At this point we have populated outJSON with a single JSON response representing a standardized address (address_components), a formatted address and a geocode (location).  The Google Map Geocode API documentation gives an example output.
{
“results” : [
{
         “address_components” : [
{
“long_name” : “1600”,
“short_name” : “1600”,
“types” : [ “street_number” ]
},
{
“long_name” : “Amphitheatre Pkwy”,
“short_name” : “Amphitheatre Pkwy”,
“types” : [ “route” ]
},
{
“long_name” : “Mountain View”,
“short_name” : “Mountain View”,
“types” : [ “locality”, “political” ]
},
{
“long_name” : “Santa Clara County”,
“short_name” : “Santa Clara County”,
“types” : [ “administrative_area_level_2”, “political” ]
},
{
“long_name” : “California”,
“short_name” : “CA”,
“types” : [ “administrative_area_level_1”, “political” ]
},
{
“long_name” : “United States”,
“short_name” : “US”,
“types” : [ “country”, “political” ]
},
{
“long_name” : “94043”,
“short_name” : “94043”,
“types” : [ “postal_code” ]
}

],
“formatted_address” : “1600 Amphitheatre Parkway, Mountain View, CA 94043, USA”,
geometry” : {
“location” : {
“lat” : 37.4224764,
“lng” : -122.0842499
},
“location_type” : “ROOFTOP”,
“viewport” : {
“northeast” : {
“lat” : 37.4238253802915,
“lng” : -122.0829009197085
},
“southwest” : {
“lat” : 37.4211274197085,
“lng” : -122.0855988802915
}
}
},

“place_id” : “ChIJ2eUgeAK6j4ARbn5u_wAGqWA”,
“types” : [ “street_address” ]
}
],
“status” : “OK”
}

We then need to extract the data from the JSON document.  There are two ways we can go about this. If we are using an Oracle 12.2 or later database we could store the JSON document in the database and use the in-database JSON functionality to parse the document and extract the data of interest or we can use a third party JSON parser library such as Jackson and parse the document before storing it. To use an external JAR file we just need to make sure the library is in the ODI jar file path then restart the agent to register the JAR, finally we import it into the procedure code. Whichever way we process the JSON document we will need to persist the output to the database along with the customer_id (#THE_CUSTOMER) key value.

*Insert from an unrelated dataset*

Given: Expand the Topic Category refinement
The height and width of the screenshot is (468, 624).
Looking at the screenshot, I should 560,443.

The returned JSON document can be quite large, so if we store it directly in an Oracle DB we may need to insert the data using an anonymous PL/SQL block to get around limitations on VARCHAR2 size on an insert from SQL.  This is fairly simple if we are using SQL from Jython, we just prepare a statement and execute it.

sqlStm = "Begin
INSERT INTO JSON_WORK VALUES ('#THE_CUSTOMER', ‘“+ outJSON +”’);
END"

Ideally we only want to issue the commit statement at the end of processing loop.

One further point to note on the Jython step REST query is that we could write this as in-line jython on a SQL technology step  – this could make storing the results to the database easier to code. I think I come down on writing JDBC inserts in Jython over embedding the REST calls in SQL.

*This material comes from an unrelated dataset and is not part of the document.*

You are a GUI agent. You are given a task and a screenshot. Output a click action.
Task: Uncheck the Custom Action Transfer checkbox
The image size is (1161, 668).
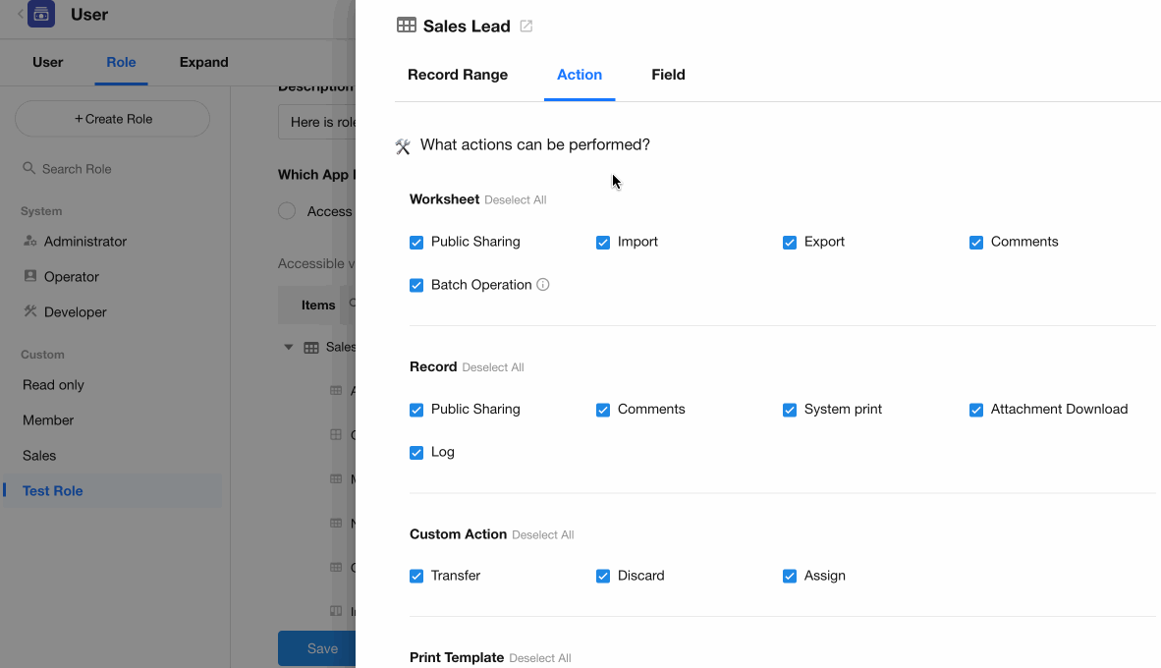(416, 577)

We could write the procedure as 3 tasks:

  • Open an JDBC connection to the database that will have the JSON results inserted into it
  • A loop step that gets each address to be validated from the source database and does a GET to the REST API, then uses the open JDBC connection to write the results to the target table (no commit)
  • A commit and close JDBC connection step

Along with the procedure we will need some mappings to make a list of 1000 addresses to process and to take the mapping

Map logic

And a mapping to process the returned data

Map2

The net result was a simple process to enrich data from an external provider.